▼

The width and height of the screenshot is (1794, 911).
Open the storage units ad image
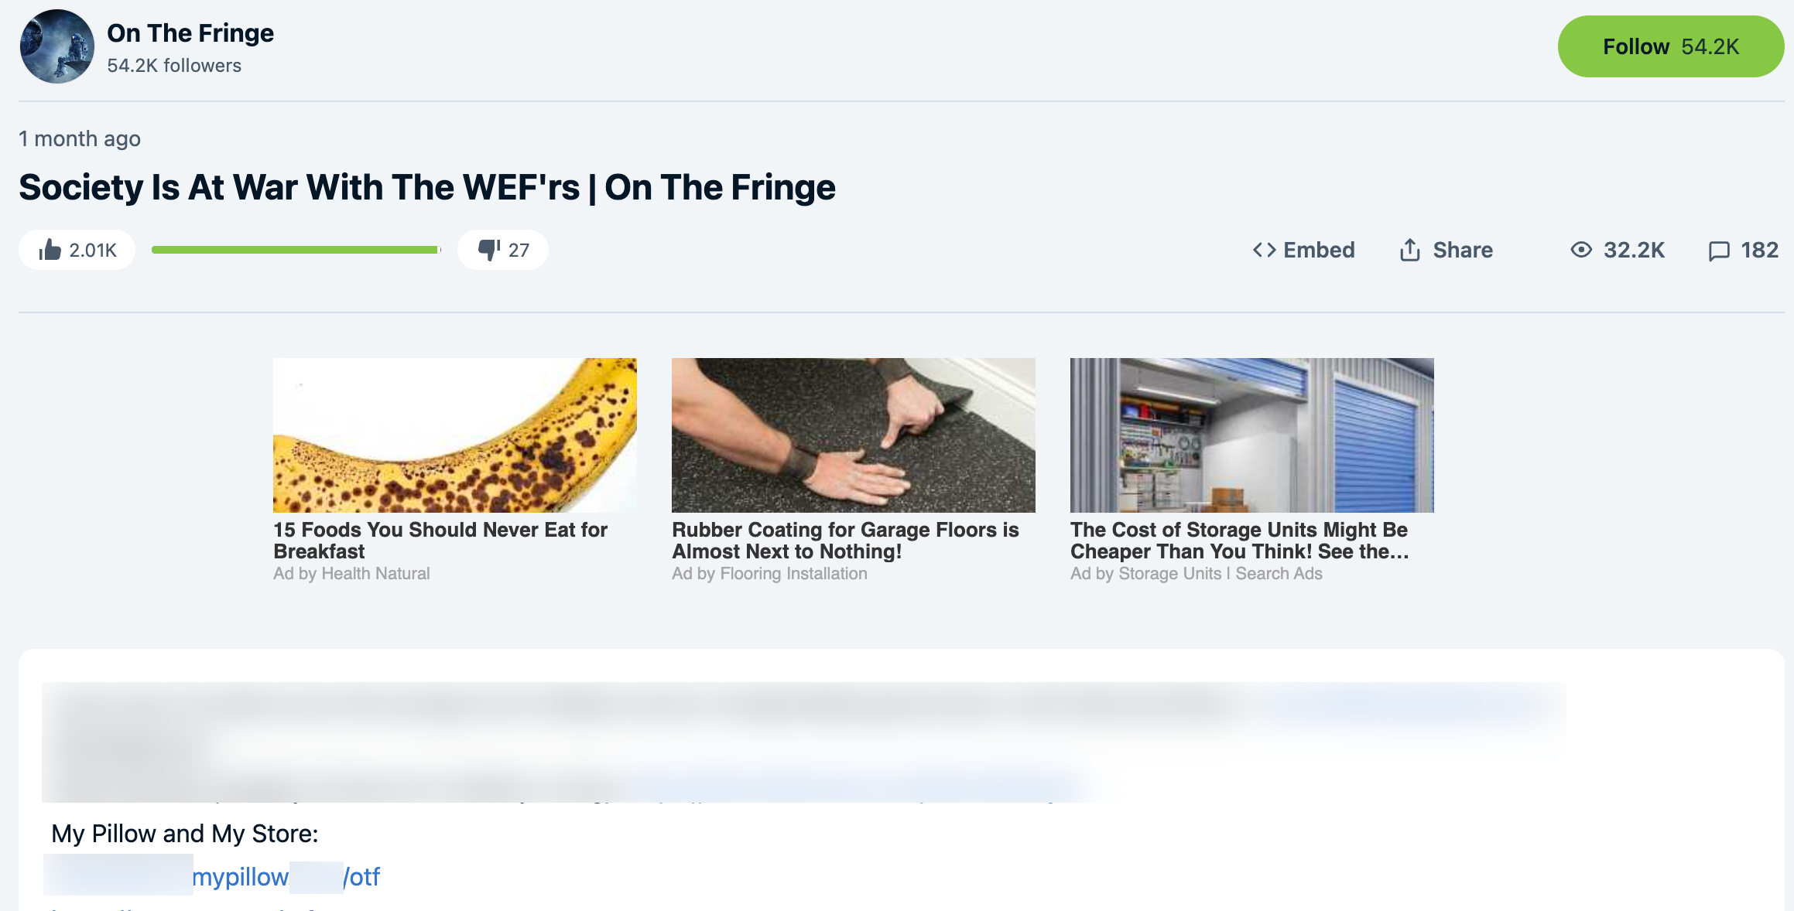click(1251, 435)
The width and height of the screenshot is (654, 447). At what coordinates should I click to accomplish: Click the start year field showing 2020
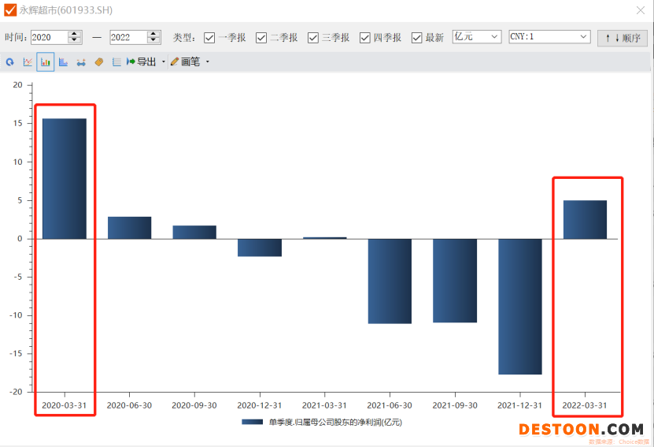(49, 37)
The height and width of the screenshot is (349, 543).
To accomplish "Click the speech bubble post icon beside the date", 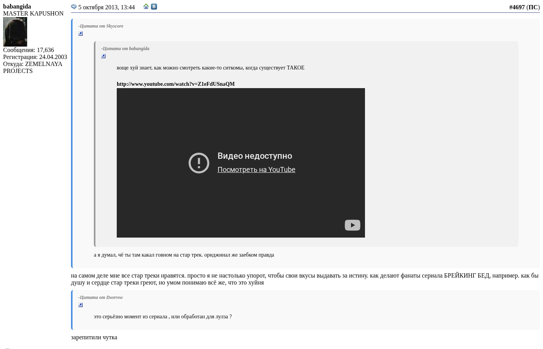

▲

| EXERCISE OBJECTIVE |
List every line of the material above that contains the word "width".

| FINAL RESULT |
The width and height of the screenshot is (1794, 911).
The width and height of the screenshot is (654, 447). At what coordinates should I click to accomplish: Click the start year field showing 2020
The height and width of the screenshot is (349, 543).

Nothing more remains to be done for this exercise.